Jewish Family & Career Services explored the effects of digital media on teenage brains with a screening of the documentary “Screenagers” at the Marcus Jewish Community Center on May 22.

The film offers potential solutions to the problems extensive screen time can cause kids, parents and communities.

The documentary features a study in which some baby mice are exposed to digital media on screen, and others are not. The mice exposed to screen time developed fewer cells in the areas of learning and memory, suggesting that the same may be true for humans.

The filmmakers spoke to parents and teens about the ways in which they’ve tried to limit screen time.

One boy in “Screenagers” says that when he and friends go out to eat, they place their phones in the middle of the table, and the first to check a phone pays for the meal. A girl discusses an app that cuts off her Wi-Fi connection when she is doing homework.
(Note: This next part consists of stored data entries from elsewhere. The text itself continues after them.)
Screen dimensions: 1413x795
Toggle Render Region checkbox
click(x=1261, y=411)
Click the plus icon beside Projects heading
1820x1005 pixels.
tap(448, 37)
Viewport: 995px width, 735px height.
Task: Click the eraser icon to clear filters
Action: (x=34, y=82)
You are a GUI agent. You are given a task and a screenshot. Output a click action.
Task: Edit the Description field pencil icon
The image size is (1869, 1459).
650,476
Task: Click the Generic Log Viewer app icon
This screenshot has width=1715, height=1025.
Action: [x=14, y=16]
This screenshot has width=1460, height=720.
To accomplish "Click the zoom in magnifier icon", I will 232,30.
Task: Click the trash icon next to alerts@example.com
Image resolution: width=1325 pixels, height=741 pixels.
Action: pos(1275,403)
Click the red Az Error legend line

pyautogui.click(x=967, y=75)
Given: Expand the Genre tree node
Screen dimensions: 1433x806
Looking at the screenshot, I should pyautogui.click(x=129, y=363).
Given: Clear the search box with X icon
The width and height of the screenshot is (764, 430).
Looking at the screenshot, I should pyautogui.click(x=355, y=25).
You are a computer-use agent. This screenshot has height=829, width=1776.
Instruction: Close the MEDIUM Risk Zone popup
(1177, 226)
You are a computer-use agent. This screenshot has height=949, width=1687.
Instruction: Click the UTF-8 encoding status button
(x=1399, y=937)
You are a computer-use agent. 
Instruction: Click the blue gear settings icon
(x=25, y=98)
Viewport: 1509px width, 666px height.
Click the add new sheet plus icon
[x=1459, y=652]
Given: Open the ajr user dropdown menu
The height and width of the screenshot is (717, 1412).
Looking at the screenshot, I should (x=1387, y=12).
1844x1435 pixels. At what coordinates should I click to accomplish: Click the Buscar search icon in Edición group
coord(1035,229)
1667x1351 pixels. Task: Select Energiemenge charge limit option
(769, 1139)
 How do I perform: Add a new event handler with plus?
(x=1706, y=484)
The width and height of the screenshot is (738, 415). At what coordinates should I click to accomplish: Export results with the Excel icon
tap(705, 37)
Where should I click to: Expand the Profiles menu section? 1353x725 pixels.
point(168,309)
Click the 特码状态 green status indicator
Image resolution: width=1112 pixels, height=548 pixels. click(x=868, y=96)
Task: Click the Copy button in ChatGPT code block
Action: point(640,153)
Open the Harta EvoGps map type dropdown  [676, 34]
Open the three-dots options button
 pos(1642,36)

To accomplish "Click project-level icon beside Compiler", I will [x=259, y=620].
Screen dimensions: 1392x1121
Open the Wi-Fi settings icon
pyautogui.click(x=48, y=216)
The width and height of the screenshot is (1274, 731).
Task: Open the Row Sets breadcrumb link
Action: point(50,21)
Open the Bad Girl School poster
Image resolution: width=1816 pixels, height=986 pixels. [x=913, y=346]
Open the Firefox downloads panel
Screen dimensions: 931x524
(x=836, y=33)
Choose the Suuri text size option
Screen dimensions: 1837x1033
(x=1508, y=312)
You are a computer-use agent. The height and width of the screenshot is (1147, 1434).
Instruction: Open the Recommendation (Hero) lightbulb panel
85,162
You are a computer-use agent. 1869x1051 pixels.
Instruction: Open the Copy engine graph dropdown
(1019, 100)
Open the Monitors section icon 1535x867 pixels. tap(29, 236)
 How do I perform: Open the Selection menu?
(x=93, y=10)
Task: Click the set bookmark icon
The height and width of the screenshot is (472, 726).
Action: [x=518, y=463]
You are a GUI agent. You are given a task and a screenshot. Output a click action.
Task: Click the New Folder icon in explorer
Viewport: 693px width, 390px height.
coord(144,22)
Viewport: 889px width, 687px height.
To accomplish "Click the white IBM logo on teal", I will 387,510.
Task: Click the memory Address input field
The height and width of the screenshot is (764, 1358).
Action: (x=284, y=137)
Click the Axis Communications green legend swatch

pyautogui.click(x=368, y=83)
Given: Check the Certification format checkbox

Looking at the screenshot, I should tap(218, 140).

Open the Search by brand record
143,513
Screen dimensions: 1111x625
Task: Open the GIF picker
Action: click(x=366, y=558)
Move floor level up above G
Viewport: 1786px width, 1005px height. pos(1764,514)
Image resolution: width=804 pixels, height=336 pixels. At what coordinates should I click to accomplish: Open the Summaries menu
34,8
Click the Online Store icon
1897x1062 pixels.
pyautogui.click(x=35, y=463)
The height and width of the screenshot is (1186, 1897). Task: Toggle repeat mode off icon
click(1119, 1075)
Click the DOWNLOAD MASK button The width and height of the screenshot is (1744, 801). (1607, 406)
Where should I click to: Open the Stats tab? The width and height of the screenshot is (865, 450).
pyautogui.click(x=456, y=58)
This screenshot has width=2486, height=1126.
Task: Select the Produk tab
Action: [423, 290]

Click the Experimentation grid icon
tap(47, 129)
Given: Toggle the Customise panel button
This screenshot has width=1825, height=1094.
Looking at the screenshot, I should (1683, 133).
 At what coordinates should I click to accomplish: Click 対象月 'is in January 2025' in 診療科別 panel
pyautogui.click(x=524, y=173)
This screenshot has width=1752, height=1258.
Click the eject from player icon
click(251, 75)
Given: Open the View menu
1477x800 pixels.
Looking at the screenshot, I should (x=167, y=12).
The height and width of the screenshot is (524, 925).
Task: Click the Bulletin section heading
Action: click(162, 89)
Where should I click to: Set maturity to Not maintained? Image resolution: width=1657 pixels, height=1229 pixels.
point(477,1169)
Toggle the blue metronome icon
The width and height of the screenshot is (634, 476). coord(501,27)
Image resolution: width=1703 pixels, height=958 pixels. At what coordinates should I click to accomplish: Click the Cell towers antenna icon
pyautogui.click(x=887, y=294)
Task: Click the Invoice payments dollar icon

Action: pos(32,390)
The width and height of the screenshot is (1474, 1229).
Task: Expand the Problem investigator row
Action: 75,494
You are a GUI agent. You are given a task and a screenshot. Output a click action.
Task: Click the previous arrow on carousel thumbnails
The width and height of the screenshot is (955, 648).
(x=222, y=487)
“Regulating away and pulling your attention away is such an important skill for your kids to develop,” said Lori Wilson, a clinical psychologist and pediatric neuropsychologist at JF&CS.

Wilson was joined in a panel discussion after the screening by Lynn Mandelbaum, a social worker with the Galloway School, and Max Rubenstein, the founder of Game Givers.

Rubenstein, a student at Galloway, spoke about the challenges his parents face in regulating his screen time.

“It’s really difficult for my mom when I’m off on social media or Netflix or whatever and I need to be doing homework,” he said. “She can’t take away my laptop because I have all my homework on the laptop, so that’s a really interesting debate there.”

“Screenagers” also details the rise in popularity of violent video games. According to the film’s director, physician Delaney Ruston, first-person shooter games were developed by the military to decrease sensitivity to shooting people.